4 1 20060303 $450 11 1
I actually created a cartesian product between these two sets and imposed that ids should be the same and datex should be between start and finish. Nevertheless, I need to deal with plus 100,000,000 observations. I was just curious if it was possible to merge these two datasets without creating a cartesian product. Would a data step solution be plausible?
I tried the code below, but it did not work (I am sure the syntax is awfully wrong).
data merge
merge set2 set1;
by id;
if start le datex le finish;
end;
I suggest that you initiate a new thread, as not many people will go through an 'answered' question.
So back to your topic, from what I can see, similarly you still can have two approaches:
data h1;
input id term (start finish) (:yymmdd8.) dummy;
cards;
1 10 20030108 20050103 1
1 11 20050106 20061224 1
;
data h2;
input obsid id datex :yymmdd8. amount: dollar5.0;
format datex yymmdd10. amount dollar5.0;
cards;
1 1 20040624 $500
2 1 20021212 $100
3 1 20050105 $214
4 1 20060303 $450
;
/*SQL*/
proc sql;
create table want as
select a.*, b.term, b.dummy
from h2 a
left join
h1 b
on a.id=b.id and start <= datex <= finish
order by obsid;
quit;
/*data step:hash()*/
data want;
if _n_=1 then do;
if 0 then set h1;
dcl hash h1(dataset:'h1', multidata:'y');
h1.definekey('id');
h1.definedata(all:'y');
h1.definedone();
end;
set h2;
out=0;
rc=h1.find();
do while (rc=0);
if start <= datex <= finish then do;out=1;output;leave;end;
rc=h1.find_next();
end;
if out=0 then do; call missing(term,dummy);output;end;
drop start finish out rc;
run;
Haikuo
I suggest you follow
"Match case control large data base"
in SAS Enterprise Data Management & Integration and SAS Procedures (2 threads, same question), as the problem is identical. I suspect the solution to one will also solve the other.
Two further questions:
Do any of the data ranges for a given ID overlap, or are the date ranges always exclusive of each other.
Is is possible for more than one record from set2 to match to a date range in set1, or will it always be zero or one record?
I take back my earlier comment about this being similar to "Match case...". The problem there is a very large combinatorial result, whereas I think your case is less difficult.
Tom
One hundred million observations? I want know how big your first dataset((unique id-term pairs) was ?

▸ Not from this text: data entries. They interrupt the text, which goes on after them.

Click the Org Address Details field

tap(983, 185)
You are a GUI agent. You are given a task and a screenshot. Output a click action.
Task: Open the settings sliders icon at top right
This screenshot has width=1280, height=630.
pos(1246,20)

data h1; input id term (start finish) (:yymmdd8.) dummy; cards; 1 10 20030108 20050103 1 1 11 20050106 20061224 1 ; run; data h2; input obsid id datex :yymmdd8. amount: dollar5.0; format datex yymmdd10. amount dollar5.0; cards; 1 1 20040624 $500 2 1 20021212 $100 3 1 20050105 $214 4 1 20060303 $450 ; run; data temp; set h1; do datex=start to finish ; output; end; drop start finish; run; data want; if _n_ eq 1 then do; if 0 then set temp; declare hash ha(hashexp:20,dataset:'temp'); ha.definekey('id','datex'); ha.definedata('term','dummy'); ha.definedone(); end; set h2; call missing(term , dummy); rc=ha.find(); drop rc; run;
Ksharp
Thank you Ksharp for your further help.I am amazed at how powerful SAS is in terms of providing numerous solutions to the same problem. One of my datasets has about 723 unique ids. The other one has about 150,000 observations with repeating ids across time.
This is a good problem to solve with PROC SUMMARY.
proc summary data=have nway ;
class id term ;
var start finish;
output out=want min(start)=start max(finish)=finish;
run;
If the data is already sorted by ID TERM then your query will probably run faster and use less memory if you change the CLASS statement to a BY statement.
Thank you Tom, this is really a neat solution. My data is already sorted on id term. I also thank Hai.kuo and TomKari for helping me out with my second question. I did the matching already and it works great.